Barack Obama is Elected to Become President of the United States

44th President of the United States

Barack Obama is Elected to Become President of the United States

The 2008 presidential campaign of Barack Obama, then junior United States Senator from Illinois, was announced on February 10, 2007 in Springfield, Illinois. After winning a majority of delegates in the Democratic primaries of 2008, on August 23, leading up to the convention, the campaign announced that Senator Joe Biden of Delaware would be the vice presidential nominee.
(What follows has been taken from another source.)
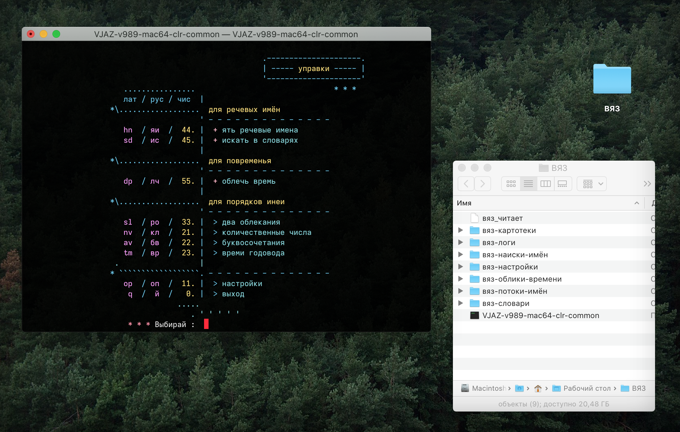Show hidden toolbar items via double chevron
Image resolution: width=680 pixels, height=432 pixels.
point(647,184)
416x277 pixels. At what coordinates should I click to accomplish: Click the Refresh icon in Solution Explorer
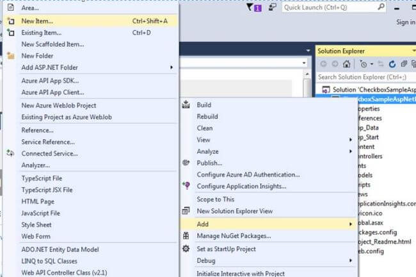tap(392, 64)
At the 2008 Democratic National Convention on August 27, Barack Obama was formally selected as the Democratic Party nominee for President of the United States in 2008. He was the first African American in history to be nominated on a major party ticket.

On November 4, 2008, Obama defeated the Republican nominee, Senator John McCain of Arizona, making him the President-elect and the first African American elected President. He was the third sitting U.S. Senator, after Warren G. Harding and John F. Kennedy, to be elected president. Upon the vote of the Electoral College on December 15, 2008, and the subsequent certification thereof by a Joint Session of the United States Congress on January 8, 2009, Barack Obama was elected President of the United States and Joe Biden Vice President of the United States, with 365 of 538 electors.

On June 3, 2008, after the Montana and South Dakota primaries, he secured enough delegates to clinch the nomination of the Democratic Party for President of the United States. His opponent in the general election, Republican John McCain, passed the delegate threshold to become the apparent nominee of his party on March 4. On June 7, Hillary Clinton, Obama's remaining opponent in the quest for the Democratic nomination, conceded defeat and urged her supporters to back Obama. After a June 26 dinner at which Obama encouraged his fundraisers to donate to Clinton's debt-saddled campaign, Obama and Clinton ran their first post-primary event together in Unity, New Hampshire, on June 27. Over the first two weeks of July, the campaign ran a heavier schedule of fundraising events, drawing from former donors to Clinton's campaign. Obama strategically had pictures made with financial experts Warren Buffett and Paul Volcker so the public would perceive him as having inside knowledge of Wall Street.